= Assignment =
Would you please restate every record exactly as written?

= Extracted material =
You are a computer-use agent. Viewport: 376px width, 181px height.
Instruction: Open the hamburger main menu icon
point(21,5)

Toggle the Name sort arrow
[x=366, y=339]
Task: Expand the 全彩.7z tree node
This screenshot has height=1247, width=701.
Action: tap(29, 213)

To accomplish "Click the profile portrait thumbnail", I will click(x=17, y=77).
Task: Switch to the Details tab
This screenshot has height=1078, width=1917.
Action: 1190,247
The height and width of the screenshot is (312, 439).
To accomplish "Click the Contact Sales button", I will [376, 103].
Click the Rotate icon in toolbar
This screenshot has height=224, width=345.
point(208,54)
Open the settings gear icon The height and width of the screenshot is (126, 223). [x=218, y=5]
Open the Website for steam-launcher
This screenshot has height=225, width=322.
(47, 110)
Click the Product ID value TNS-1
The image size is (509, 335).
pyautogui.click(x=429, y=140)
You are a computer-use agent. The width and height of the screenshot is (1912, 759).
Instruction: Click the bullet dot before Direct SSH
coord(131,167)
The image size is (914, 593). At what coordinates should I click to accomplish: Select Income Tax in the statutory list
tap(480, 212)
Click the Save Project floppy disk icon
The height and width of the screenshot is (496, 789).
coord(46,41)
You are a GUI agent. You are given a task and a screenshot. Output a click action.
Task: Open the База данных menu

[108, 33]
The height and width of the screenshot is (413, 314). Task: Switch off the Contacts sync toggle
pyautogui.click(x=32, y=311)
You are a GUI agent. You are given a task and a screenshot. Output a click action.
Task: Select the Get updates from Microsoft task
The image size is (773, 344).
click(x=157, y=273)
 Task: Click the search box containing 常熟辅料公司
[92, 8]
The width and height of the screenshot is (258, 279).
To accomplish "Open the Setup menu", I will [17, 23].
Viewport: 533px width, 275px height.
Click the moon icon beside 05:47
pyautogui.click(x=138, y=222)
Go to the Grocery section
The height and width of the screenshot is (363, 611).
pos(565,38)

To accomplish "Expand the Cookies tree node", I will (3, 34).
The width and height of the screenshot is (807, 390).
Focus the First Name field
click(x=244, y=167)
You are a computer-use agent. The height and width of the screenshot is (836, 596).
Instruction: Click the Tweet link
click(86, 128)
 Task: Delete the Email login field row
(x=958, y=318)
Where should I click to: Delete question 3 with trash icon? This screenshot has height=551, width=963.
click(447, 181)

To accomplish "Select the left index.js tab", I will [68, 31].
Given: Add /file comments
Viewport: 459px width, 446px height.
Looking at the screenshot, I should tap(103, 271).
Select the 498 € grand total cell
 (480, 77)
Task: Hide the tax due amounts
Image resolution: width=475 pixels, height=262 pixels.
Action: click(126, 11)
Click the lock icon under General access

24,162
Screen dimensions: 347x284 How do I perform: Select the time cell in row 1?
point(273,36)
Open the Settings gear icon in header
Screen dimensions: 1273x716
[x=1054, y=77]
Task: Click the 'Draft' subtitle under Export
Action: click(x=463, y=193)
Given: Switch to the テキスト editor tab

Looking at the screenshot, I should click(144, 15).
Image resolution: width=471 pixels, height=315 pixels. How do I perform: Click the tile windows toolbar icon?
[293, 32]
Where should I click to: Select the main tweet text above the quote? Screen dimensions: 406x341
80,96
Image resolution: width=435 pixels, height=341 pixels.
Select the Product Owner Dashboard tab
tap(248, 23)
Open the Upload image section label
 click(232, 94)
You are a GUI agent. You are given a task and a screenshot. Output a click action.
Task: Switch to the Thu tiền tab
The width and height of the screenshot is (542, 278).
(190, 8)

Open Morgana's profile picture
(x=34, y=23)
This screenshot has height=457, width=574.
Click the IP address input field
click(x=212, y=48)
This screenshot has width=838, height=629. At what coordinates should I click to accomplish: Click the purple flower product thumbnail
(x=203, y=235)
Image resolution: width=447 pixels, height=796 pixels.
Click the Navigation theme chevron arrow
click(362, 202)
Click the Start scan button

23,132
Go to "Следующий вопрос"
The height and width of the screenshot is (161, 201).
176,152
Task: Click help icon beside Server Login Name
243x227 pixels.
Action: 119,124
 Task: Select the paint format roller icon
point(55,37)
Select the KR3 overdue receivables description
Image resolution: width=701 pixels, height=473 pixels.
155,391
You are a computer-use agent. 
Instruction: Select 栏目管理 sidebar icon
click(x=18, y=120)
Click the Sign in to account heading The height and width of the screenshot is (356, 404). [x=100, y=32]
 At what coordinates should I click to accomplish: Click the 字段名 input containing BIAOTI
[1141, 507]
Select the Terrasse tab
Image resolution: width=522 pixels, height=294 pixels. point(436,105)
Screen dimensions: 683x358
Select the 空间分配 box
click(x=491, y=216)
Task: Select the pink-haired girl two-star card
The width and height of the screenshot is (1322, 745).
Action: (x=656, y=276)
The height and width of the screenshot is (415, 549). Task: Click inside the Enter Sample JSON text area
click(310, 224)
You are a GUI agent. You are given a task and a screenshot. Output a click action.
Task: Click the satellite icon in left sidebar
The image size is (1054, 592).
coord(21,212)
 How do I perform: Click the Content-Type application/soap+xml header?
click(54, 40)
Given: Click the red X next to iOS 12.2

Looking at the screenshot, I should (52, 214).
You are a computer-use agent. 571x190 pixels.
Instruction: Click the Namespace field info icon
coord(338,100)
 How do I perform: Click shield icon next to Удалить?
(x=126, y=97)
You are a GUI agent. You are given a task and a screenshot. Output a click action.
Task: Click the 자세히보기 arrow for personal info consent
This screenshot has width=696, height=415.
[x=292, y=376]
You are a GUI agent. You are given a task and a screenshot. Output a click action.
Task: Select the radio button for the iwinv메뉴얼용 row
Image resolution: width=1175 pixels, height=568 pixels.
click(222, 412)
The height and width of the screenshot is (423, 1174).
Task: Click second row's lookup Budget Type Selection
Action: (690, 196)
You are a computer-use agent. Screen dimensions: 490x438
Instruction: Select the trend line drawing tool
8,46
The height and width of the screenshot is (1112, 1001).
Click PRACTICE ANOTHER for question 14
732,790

= Task solution =
You are a computer-use agent. Viewport: 376px width, 181px height.
Instruction: Open the hamburger main menu icon
point(21,5)

Toggle the Name sort arrow
[x=366, y=339]
Task: Expand the 全彩.7z tree node
This screenshot has height=1247, width=701.
Action: tap(29, 213)

To accomplish "Click the profile portrait thumbnail", I will click(x=17, y=77).
Task: Switch to the Details tab
This screenshot has height=1078, width=1917.
Action: 1190,247
The height and width of the screenshot is (312, 439).
To accomplish "Click the Contact Sales button", I will [376, 103].
Click the Rotate icon in toolbar
This screenshot has height=224, width=345.
point(208,54)
Open the settings gear icon The height and width of the screenshot is (126, 223). [x=218, y=5]
Open the Website for steam-launcher
This screenshot has height=225, width=322.
(47, 110)
Click the Product ID value TNS-1
The image size is (509, 335).
pyautogui.click(x=429, y=140)
You are a computer-use agent. The width and height of the screenshot is (1912, 759).
Instruction: Click the bullet dot before Direct SSH
coord(131,167)
The image size is (914, 593). At what coordinates should I click to accomplish: Select Income Tax in the statutory list
tap(480, 212)
Click the Save Project floppy disk icon
The height and width of the screenshot is (496, 789).
coord(46,41)
You are a GUI agent. You are given a task and a screenshot. Output a click action.
Task: Open the База данных menu

[108, 33]
The height and width of the screenshot is (413, 314). Task: Switch off the Contacts sync toggle
pyautogui.click(x=32, y=311)
You are a GUI agent. You are given a task and a screenshot. Output a click action.
Task: Select the Get updates from Microsoft task
The image size is (773, 344).
click(x=157, y=273)
 Task: Click the search box containing 常熟辅料公司
[92, 8]
The width and height of the screenshot is (258, 279).
To accomplish "Open the Setup menu", I will [17, 23].
Viewport: 533px width, 275px height.
Click the moon icon beside 05:47
pyautogui.click(x=138, y=222)
Go to the Grocery section
The height and width of the screenshot is (363, 611).
pos(565,38)

To accomplish "Expand the Cookies tree node", I will (3, 34).
The width and height of the screenshot is (807, 390).
Focus the First Name field
click(x=244, y=167)
You are a computer-use agent. The height and width of the screenshot is (836, 596).
Instruction: Click the Tweet link
click(86, 128)
 Task: Delete the Email login field row
(x=958, y=318)
Where should I click to: Delete question 3 with trash icon? This screenshot has height=551, width=963.
click(447, 181)

To accomplish "Select the left index.js tab", I will [68, 31].
Given: Add /file comments
Viewport: 459px width, 446px height.
Looking at the screenshot, I should tap(103, 271).
Select the 498 € grand total cell
 (480, 77)
Task: Hide the tax due amounts
Image resolution: width=475 pixels, height=262 pixels.
Action: click(126, 11)
Click the lock icon under General access

24,162
Screen dimensions: 347x284 How do I perform: Select the time cell in row 1?
point(273,36)
Open the Settings gear icon in header
Screen dimensions: 1273x716
[x=1054, y=77]
Task: Click the 'Draft' subtitle under Export
Action: click(x=463, y=193)
Given: Switch to the テキスト editor tab

Looking at the screenshot, I should click(144, 15).
Image resolution: width=471 pixels, height=315 pixels. How do I perform: Click the tile windows toolbar icon?
[293, 32]
Where should I click to: Select the main tweet text above the quote? Screen dimensions: 406x341
80,96
Image resolution: width=435 pixels, height=341 pixels.
Select the Product Owner Dashboard tab
tap(248, 23)
Open the Upload image section label
 click(232, 94)
You are a GUI agent. You are given a task and a screenshot. Output a click action.
Task: Switch to the Thu tiền tab
The width and height of the screenshot is (542, 278).
(190, 8)

Open Morgana's profile picture
(x=34, y=23)
This screenshot has height=457, width=574.
Click the IP address input field
click(x=212, y=48)
This screenshot has width=838, height=629. At what coordinates should I click to accomplish: Click the purple flower product thumbnail
(x=203, y=235)
Image resolution: width=447 pixels, height=796 pixels.
Click the Navigation theme chevron arrow
click(362, 202)
Click the Start scan button

23,132
Go to "Следующий вопрос"
The height and width of the screenshot is (161, 201).
176,152
Task: Click help icon beside Server Login Name
243x227 pixels.
Action: 119,124
 Task: Select the paint format roller icon
point(55,37)
Select the KR3 overdue receivables description
Image resolution: width=701 pixels, height=473 pixels.
155,391
You are a computer-use agent. 
Instruction: Select 栏目管理 sidebar icon
click(x=18, y=120)
Click the Sign in to account heading The height and width of the screenshot is (356, 404). [x=100, y=32]
 At what coordinates should I click to accomplish: Click the 字段名 input containing BIAOTI
[1141, 507]
Select the Terrasse tab
Image resolution: width=522 pixels, height=294 pixels. point(436,105)
Screen dimensions: 683x358
Select the 空间分配 box
click(x=491, y=216)
Task: Select the pink-haired girl two-star card
The width and height of the screenshot is (1322, 745).
Action: (x=656, y=276)
The height and width of the screenshot is (415, 549). Task: Click inside the Enter Sample JSON text area
click(310, 224)
You are a GUI agent. You are given a task and a screenshot. Output a click action.
Task: Click the satellite icon in left sidebar
The image size is (1054, 592).
coord(21,212)
 How do I perform: Click the Content-Type application/soap+xml header?
click(54, 40)
Given: Click the red X next to iOS 12.2

Looking at the screenshot, I should (52, 214).
You are a computer-use agent. 571x190 pixels.
Instruction: Click the Namespace field info icon
coord(338,100)
 How do I perform: Click shield icon next to Удалить?
(x=126, y=97)
You are a GUI agent. You are given a task and a screenshot. Output a click action.
Task: Click the 자세히보기 arrow for personal info consent
This screenshot has width=696, height=415.
[x=292, y=376]
You are a GUI agent. You are given a task and a screenshot. Output a click action.
Task: Select the radio button for the iwinv메뉴얼용 row
Image resolution: width=1175 pixels, height=568 pixels.
click(222, 412)
The height and width of the screenshot is (423, 1174).
Task: Click second row's lookup Budget Type Selection
Action: (690, 196)
You are a computer-use agent. Screen dimensions: 490x438
Instruction: Select the trend line drawing tool
8,46
The height and width of the screenshot is (1112, 1001).
Click PRACTICE ANOTHER for question 14
732,790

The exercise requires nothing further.